**Trecho selecionado**:
------

Não são muitas as oportunidades de testemunhar a história ser
reescrita. Às vezes, na academia, ela até ganha novas leituras à luz da
época e das teorias de quem se propõe a reinterpretá-la. Mas fatos novos
surgirem é coisa rara. Isso torna ainda mais importantes as descobertas
que começam a ser feitas a partir da exumação inédita dos corpos de dom
Pedro I, imperador do Brasil, e suas duas mulheres, dona Leopoldina e
dona Amélia. Fruto do extenso trabalho que envolveu 11 instituições dos
três âmbitos de governo e mobilizou uma equipe liderada pela arqueóloga e
historiadora Valdirene do Carmo Ambiel, os resultados iniciais,
divulgados pelo jornal “O Estado de S. Paulo”, têm o fascínio de trazer o
passado para os dias de hoje. O interesse despertado pela pesquisa
também é sinal da onda de valorização da história que se nota no mundo
todo, com um público global que parece ávido por saber um pouco mais
sobre o que já foi um dia. Os estudos que a intrincada exumação
incentiva devem ainda dar início a um processo de revisão e
redescobrimento da história nacional. Em breve, teorizam historiadores
ouvidos por ISTOÉ, poderemos até ver algumas modificações nos livros
didáticos brasileiros a partir do que dizem os restos mortais da família
imperial. Entre os personagens examinados, dom Pedro I e a imperatriz
Leopoldina renderam as revelações mais saborosas da pesquisa. Ele, em
especial, por sua importância histórica e por ser o eixo central dos
três exumados, foi quem mereceu mais atenção.
TRABALHO MINUCIOSO
Estudos dos restos mortais do imperador e de suas esposas
permitem rever fatos históricos. Abaixo, dona Amélia mumificada.

------

Dê continuidade ao texto sobre a exumação de dom Pedro I e de suas duas mulheres, começando logo após a última frase.

------

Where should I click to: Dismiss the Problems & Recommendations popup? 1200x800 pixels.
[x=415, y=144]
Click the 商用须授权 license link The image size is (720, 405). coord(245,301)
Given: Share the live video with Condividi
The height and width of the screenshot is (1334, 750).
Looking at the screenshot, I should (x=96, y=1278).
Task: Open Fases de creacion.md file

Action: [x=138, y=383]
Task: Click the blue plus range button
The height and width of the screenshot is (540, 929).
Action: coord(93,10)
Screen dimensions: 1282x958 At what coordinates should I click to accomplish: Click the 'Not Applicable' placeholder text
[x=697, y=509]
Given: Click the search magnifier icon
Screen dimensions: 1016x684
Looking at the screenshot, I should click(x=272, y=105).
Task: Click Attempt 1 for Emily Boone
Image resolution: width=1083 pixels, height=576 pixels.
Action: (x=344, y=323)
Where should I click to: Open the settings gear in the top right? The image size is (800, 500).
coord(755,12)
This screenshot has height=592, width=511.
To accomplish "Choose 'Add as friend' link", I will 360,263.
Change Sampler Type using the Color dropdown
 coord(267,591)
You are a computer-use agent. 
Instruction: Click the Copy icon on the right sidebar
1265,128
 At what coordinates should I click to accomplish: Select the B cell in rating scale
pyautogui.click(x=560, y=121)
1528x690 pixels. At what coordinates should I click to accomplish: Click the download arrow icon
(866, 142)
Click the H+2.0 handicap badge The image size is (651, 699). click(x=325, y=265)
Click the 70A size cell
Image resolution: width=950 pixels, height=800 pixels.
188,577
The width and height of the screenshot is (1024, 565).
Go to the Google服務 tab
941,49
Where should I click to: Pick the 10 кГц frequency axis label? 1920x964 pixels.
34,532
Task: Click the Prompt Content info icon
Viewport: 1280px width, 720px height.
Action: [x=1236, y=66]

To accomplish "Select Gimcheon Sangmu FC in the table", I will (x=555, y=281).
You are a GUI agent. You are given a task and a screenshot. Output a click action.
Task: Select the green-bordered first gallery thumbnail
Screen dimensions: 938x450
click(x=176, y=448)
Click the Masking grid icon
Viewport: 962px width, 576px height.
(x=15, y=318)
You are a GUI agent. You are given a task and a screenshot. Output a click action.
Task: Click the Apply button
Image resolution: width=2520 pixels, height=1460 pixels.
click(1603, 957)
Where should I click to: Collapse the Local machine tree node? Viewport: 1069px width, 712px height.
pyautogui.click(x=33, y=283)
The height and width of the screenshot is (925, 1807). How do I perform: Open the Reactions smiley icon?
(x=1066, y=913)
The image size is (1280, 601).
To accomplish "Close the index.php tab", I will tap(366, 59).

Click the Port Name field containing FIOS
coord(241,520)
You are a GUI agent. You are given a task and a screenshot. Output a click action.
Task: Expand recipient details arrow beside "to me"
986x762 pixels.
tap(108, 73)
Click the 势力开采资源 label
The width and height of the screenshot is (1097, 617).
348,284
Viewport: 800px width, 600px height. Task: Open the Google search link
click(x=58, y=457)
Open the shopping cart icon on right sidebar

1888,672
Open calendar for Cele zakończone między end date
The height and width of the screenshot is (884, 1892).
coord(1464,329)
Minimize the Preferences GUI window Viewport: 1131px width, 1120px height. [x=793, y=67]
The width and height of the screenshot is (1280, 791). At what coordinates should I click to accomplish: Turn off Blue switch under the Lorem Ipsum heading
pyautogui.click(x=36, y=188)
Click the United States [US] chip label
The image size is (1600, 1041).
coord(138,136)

------

**Seção de resposta**:
Dom Pedro I, feito imperador do Brasil em 12 de outubro de 1822,
morreu e foi enterrado em Portugal em 1834. Ele havia abdicado do trono
brasileiro três anos antes e regressado para a Europa. Seus restos
mortais foram trasladados para o País em 1972, na comemoração dos 150
anos de Independência, sendo abrigados na cripta do Monumento à
Independência, em São Paulo. A abertura do caixão, em fevereiro do ano
passado, foi trabalhosa e demorada (leia mais às págs. 62 e 63). Um
levantamento preliminar do material já permitiu a revisão de algumas
verdades estabelecidas sobre o imperador, além de novas interpretações
de fatos conhecidos.
Por mais de um século, a imagem propagada de dom Pedro I era a de um
homem esguio, forte e alto. Assim ele foi retratado em telas e,
posteriormente, no cinema e na tevê. Por isso, o patriarca da
independência que habita o imaginário brasileiro é o do imperador
montado no cavalo branco, grande e imponente como o pintou Pedro Américo
num dos principais quadros do Museu da Independência. Ou o dom Pedro I
galã, interpretado, em 1972, por Tarcísio Meira no filme “Independência
ou Morte”. A verdade, porém, é que nem porte de galã ele tinha. Segundo
as conclusões iniciais da pesquisa, ele media entre 1,66 m e 1,73 m.
Portanto, era baixinho para os padrões atuais, mas de boa estatura para a
época. A partir da estrutura óssea pode-se inferir que era atlético.
“Bate com os relatos que temos de que ele era um sujeito hiperativo,
sempre envolvido com algum tipo de atividade física”, afirma Mary del
Priore, historiadora e autora de “A Carne e o Sangue”, sobre a família
imperial.
A exumação também revelou que quatro costelas do lado esquerdo
estavam quebradas. Elas são resultado de acidentes em vida porque havia
marcas de cicatrização, processo que cessa após a morte. É um achado que
confirma a documentação existente sobre os acidentes sofridos por dom
Pedro I – um em 1823 e outro em 1829 –, mas que também expande a
discussão sobre as aptidões e o estilo dele para exercer o poder. “De
informações como essa, que confirmam lesões graves decorrentes dos
riscos que o imperador assumiu, podemos inferir que ele não era um homem
talhado para a vida em gabinete”, diz a historiadora Maria Aparecida de
Aquino, da Universidade de São Paulo (USP).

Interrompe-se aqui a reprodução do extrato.